Group with mining concerns to visit Queen’s Park
Five Northwestern Ontario First Nations pushing back against the province’s pro-mining, critical-minerals agenda are to take their case to the legislature today.
“The Ford government has granted thousands of mining claims without First Nations consent, and is now trying to fast-track dangerous mine approvals, delay safe closure plans, and build environmentally risky
roads through the muskeg to the Ring of Fire,” the five-member group calling itself the First Nations Land Defence Alliance said Tuesday in a news release.

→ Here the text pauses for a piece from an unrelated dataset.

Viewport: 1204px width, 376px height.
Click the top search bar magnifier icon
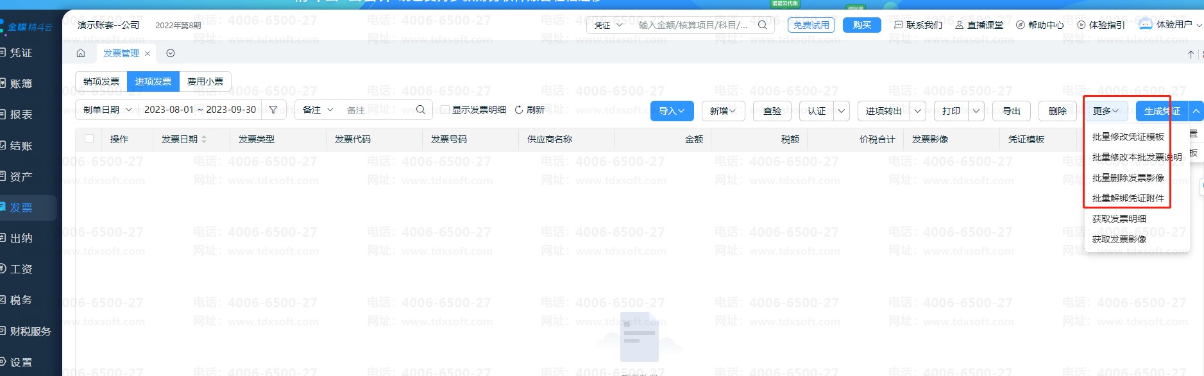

The alliance consists of the Grassy Narrows, Kitchenuhmaykoosib Inninuwug (KI), Muskrat Dam, Neskantaga, and Wapekeka First Nations. The group is to kick off its Queen’s Park visit with a morning news conference, followed by questions in the legislature by NDP MPP Sol Mamakwa (Kiiwetinoong).
Mamakwa has earlier accused the government of taking a “divide and conquer” approach in its relationships with First Nations affected by mining projects.

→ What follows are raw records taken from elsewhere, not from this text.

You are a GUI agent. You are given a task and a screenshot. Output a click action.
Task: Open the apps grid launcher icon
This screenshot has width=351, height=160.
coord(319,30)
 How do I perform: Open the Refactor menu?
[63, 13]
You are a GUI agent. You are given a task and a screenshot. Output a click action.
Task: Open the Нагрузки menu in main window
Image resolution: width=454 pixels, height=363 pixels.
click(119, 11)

Industry watchdogs like Ottawa-based MiningWatch, meanwhile, have called for a mining slowdown lest the quest for so-called critical minerals like nickel damage ecologically-sensitive lands and worsen
overall greenhouse gas emissions.
Ontario Mines Minister George Pirie has said mining development won’t occur at the expense of the environment or Indigenous rights on traditional lands.
Support or opposition among First Nations in face of mining proposals in Ontario’s remote North has varied.
In 2008, KI Chief Donny Morris and five other KI members served nearly 70 days of a six-month jail sentence for contempt after defying a court order to allow a Toronto-based exploration company to
drill near the shore of Big Trout Lake.
The company eventually gave up its mining claims at Big Trout after the provincial government agreed to pay it $5 million.
Currently, Webequie and Marten Falls First Nations have been overseeing environmental reviews of proposed all-weather roads in the Ring of Fire located about 550 kilometres northeast of Thunder Bay.
The roads, if approved, would connect the communities to the provincial highway system and also provide transportation routes for hauling ore and equipment for future Ring of Fire mines.
Earlier this month, Biigtigong Nishnaabeg signed a community development agreement outlining job and other economic benefits should a palladium and copper mine be built on the outskirts of Marathon.
According to the Ontario Mining Association, provincial mines provided nearly 30,000 direct jobs in 2021, paying out $3.7 billion in salaries for workers.
Ontario mines account for about 20 per cent of Canada’s total mineral production.